— Dataset extract —
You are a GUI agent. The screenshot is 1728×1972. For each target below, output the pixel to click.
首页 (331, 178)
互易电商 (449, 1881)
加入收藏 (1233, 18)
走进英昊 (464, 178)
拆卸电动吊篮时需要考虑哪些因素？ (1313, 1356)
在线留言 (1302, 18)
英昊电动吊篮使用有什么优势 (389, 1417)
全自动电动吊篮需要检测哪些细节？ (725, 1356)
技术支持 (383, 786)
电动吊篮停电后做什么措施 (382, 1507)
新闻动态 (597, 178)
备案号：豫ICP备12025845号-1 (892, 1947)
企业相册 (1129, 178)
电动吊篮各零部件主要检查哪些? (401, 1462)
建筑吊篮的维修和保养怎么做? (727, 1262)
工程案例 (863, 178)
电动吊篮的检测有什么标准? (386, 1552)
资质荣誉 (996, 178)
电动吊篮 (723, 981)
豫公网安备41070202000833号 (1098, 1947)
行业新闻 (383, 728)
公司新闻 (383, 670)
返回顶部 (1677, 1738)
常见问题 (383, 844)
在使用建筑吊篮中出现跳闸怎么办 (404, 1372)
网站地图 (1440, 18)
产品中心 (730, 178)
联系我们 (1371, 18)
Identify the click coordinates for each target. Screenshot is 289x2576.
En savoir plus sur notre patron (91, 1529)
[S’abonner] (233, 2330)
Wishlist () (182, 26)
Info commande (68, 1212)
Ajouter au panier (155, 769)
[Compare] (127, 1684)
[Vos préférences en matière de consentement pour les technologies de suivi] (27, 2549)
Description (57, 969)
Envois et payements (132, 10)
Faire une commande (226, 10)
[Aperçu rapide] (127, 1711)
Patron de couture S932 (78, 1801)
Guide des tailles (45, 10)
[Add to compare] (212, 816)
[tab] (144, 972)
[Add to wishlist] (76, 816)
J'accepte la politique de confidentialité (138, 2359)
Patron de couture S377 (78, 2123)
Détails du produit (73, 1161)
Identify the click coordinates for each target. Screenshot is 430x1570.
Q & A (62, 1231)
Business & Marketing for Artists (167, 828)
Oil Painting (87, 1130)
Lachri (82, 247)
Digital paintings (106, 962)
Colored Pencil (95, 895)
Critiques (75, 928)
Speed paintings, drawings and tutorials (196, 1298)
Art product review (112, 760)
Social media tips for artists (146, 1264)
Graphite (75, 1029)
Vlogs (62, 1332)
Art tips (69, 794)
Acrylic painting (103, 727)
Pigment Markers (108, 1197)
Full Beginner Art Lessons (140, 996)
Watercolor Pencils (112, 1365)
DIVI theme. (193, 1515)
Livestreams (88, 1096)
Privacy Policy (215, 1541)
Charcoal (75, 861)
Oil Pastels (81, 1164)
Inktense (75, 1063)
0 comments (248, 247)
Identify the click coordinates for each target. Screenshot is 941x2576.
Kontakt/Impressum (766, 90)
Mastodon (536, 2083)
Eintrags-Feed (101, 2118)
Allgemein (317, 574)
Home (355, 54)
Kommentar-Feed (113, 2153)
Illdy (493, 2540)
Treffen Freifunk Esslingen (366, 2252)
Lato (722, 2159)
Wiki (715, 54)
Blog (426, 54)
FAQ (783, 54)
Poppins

— Work order —
The lines wanted are those from the one containing "Full Beginner Art Lessons (140, 996)" through the last line of the listing above. Repeat them exactly.

— Exercise output —
Full Beginner Art Lessons (140, 996)
Watercolor Pencils (112, 1365)
DIVI theme. (193, 1515)
Livestreams (88, 1096)
Privacy Policy (215, 1541)
Charcoal (75, 861)
Oil Pastels (81, 1164)
Inktense (75, 1063)
0 comments (248, 247)
Identify the click coordinates for each target. Screenshot is 941x2576.
Kontakt/Impressum (766, 90)
Mastodon (536, 2083)
Eintrags-Feed (101, 2118)
Allgemein (317, 574)
Home (355, 54)
Kommentar-Feed (113, 2153)
Illdy (493, 2540)
Treffen Freifunk Esslingen (366, 2252)
Lato (722, 2159)
Wiki (715, 54)
Blog (426, 54)
FAQ (783, 54)
Poppins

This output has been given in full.